What this task involves >>
Find every line in the records below that contains the string "header", and copy each one out. Matches must have the same case.

Provided data >>
+ + +
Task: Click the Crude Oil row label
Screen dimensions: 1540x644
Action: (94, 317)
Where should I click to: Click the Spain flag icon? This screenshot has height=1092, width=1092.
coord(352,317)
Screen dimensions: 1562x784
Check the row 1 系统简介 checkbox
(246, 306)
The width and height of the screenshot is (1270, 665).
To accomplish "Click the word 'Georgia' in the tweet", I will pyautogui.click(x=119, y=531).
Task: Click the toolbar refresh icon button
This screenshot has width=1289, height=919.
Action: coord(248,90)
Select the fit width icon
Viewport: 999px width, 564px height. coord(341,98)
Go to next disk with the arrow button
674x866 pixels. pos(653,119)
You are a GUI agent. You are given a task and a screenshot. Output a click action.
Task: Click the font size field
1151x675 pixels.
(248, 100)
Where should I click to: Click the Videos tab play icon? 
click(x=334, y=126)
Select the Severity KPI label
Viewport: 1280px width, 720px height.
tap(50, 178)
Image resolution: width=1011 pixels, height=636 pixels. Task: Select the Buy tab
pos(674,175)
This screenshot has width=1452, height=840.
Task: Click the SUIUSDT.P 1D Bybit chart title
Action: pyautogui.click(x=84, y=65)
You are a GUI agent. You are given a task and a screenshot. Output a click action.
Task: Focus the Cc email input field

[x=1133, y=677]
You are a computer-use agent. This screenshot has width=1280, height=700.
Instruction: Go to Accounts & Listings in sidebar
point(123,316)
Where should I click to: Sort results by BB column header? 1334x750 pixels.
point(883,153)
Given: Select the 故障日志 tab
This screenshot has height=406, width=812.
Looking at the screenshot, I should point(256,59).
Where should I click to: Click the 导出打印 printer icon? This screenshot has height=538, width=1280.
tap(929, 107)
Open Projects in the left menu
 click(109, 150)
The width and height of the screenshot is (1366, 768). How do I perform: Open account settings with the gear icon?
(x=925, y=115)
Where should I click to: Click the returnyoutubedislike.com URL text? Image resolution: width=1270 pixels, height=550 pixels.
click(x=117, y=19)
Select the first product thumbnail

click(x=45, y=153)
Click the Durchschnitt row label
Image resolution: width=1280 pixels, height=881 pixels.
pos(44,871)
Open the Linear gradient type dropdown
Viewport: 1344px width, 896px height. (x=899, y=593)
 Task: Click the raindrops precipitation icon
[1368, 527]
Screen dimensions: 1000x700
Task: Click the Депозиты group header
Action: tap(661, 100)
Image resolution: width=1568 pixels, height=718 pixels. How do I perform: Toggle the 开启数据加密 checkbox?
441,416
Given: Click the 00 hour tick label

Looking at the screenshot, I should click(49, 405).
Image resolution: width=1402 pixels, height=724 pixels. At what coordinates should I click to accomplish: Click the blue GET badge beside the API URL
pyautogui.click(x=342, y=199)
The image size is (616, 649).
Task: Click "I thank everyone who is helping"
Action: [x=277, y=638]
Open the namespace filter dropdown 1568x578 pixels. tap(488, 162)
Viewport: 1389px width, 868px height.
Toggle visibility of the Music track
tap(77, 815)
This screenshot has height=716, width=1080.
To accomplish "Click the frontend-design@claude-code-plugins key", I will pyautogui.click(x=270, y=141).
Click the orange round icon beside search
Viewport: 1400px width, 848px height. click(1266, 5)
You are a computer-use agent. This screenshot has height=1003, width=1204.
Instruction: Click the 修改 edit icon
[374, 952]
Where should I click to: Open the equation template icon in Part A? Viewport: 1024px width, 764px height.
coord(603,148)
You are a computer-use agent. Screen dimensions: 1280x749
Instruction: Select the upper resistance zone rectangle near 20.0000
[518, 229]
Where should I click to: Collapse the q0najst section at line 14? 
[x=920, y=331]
+ + +
Solution to the problem >>
Where should I click to: Sort results by BB column header? 1334x750 pixels.
Task: Click the Депозиты group header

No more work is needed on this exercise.